━━ Supplied text

According to the civil suit, the way the arrangement between FCS and 21C played out violates the federal Sherman Anti-Trust Act because the chief executives and their companies engaged in “anticompetitive practices that involve the trading of [Medicare and Medicaid] patients as commodities, which is an illegal quid pro quo kickback scheme.”

In the southern section of the Florida Gulf Coast, the companies “created an unlawful monopoly” because each one controlled the market for each specific service and suppressed competition, says the suit.

As part of this agreement, 21C would exclusively refer medical oncology patients to FCS and vice versa with regard to radiation oncology patients.

Clinical staff members in both companies were allegedly explicitly told to exclusively refer patients to each other.

This is an illegal kickback scheme “because both parties benefit financially from the anticompetitive agreement” as they “traded” patient referrals.

Patients were the losers, says the suit: “Patients in Southwest Florida have but one option for medical oncology and radiation oncology.”

At one point in 2011, an independent third provider entered this market.

━━━━
━━ Supplied material

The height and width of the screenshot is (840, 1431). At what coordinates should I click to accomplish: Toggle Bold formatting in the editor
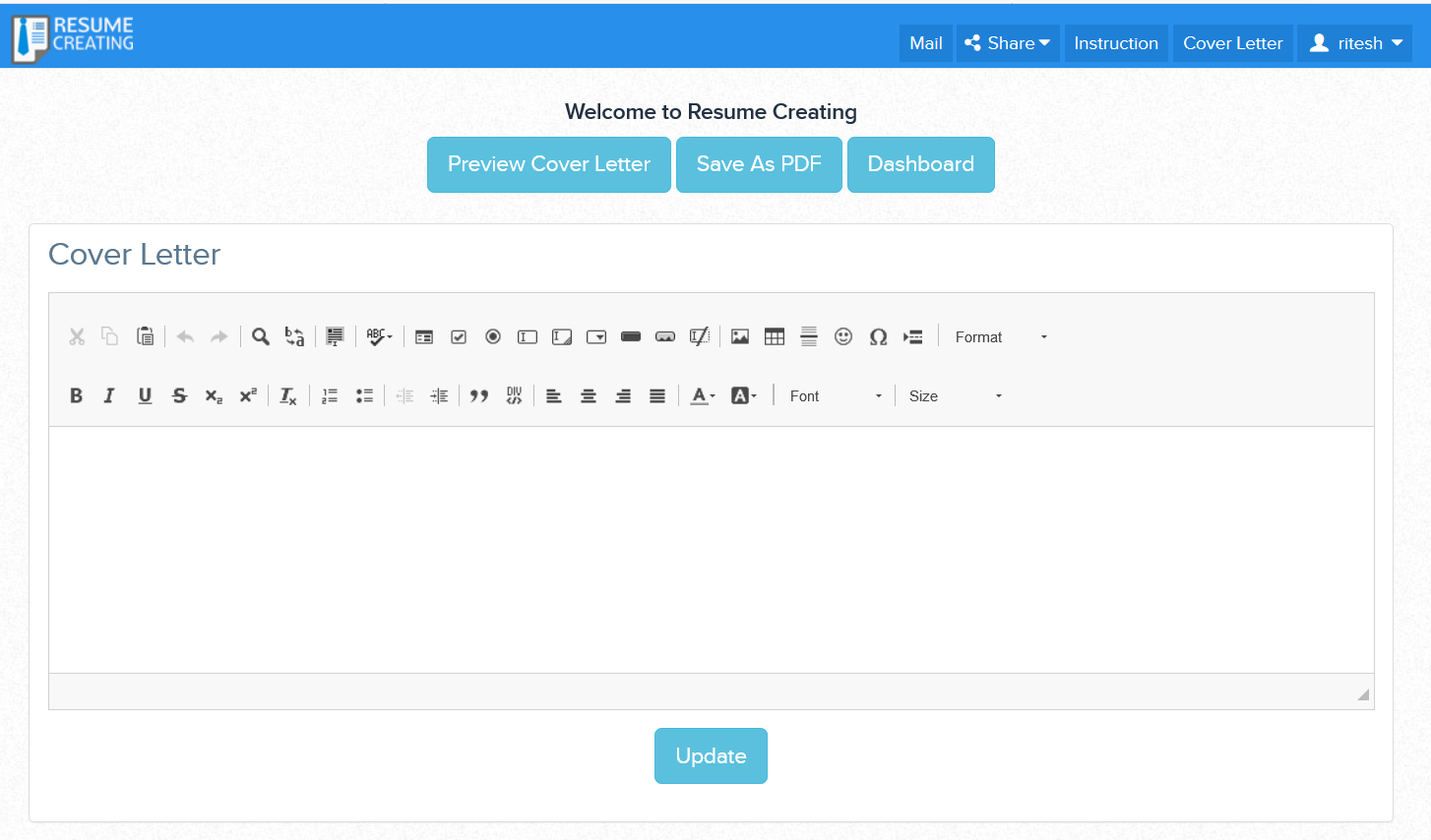(77, 395)
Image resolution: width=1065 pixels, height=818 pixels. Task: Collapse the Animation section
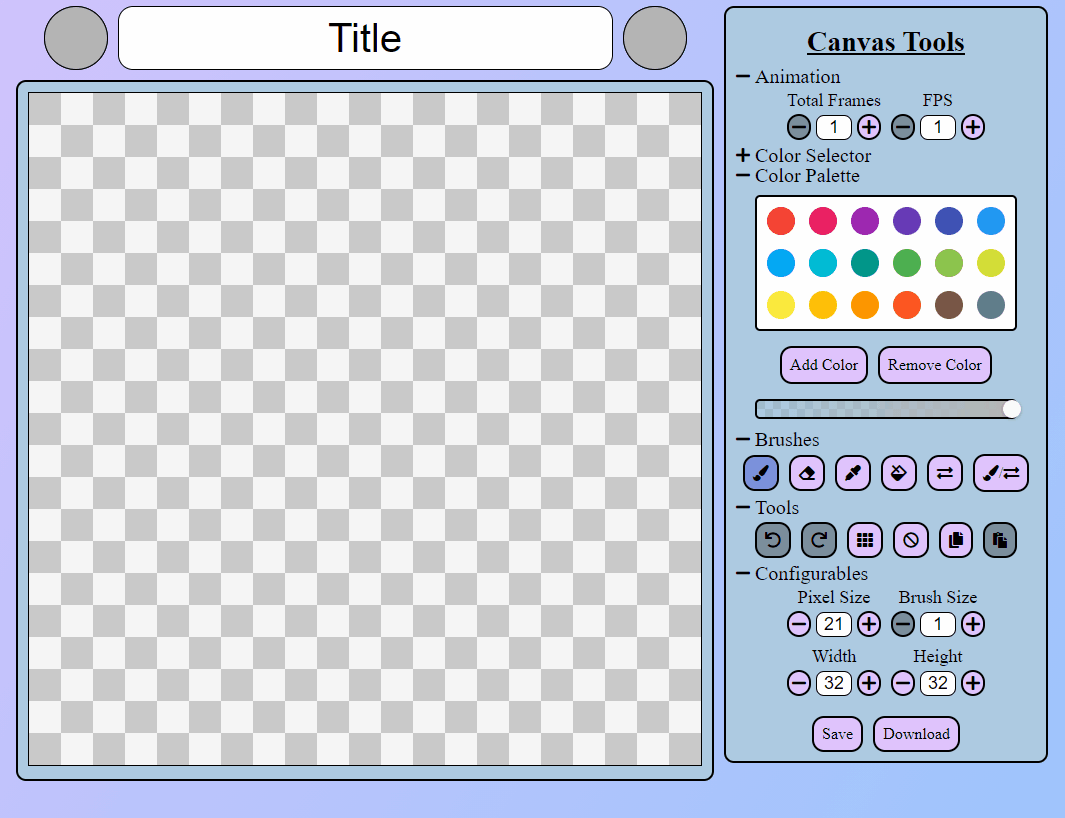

━━━━

> **What you have to do**
From the passage on the antitrust suit against FCS and 21C, print out the part starting with "Patients were the" and going on through "entered this market.". The data can be set aside.

> **Solution to this exercise**
Patients were the losers, says the suit: “Patients in Southwest Florida have but one option for medical oncology and radiation oncology.”

At one point in 2011, an independent third provider entered this market.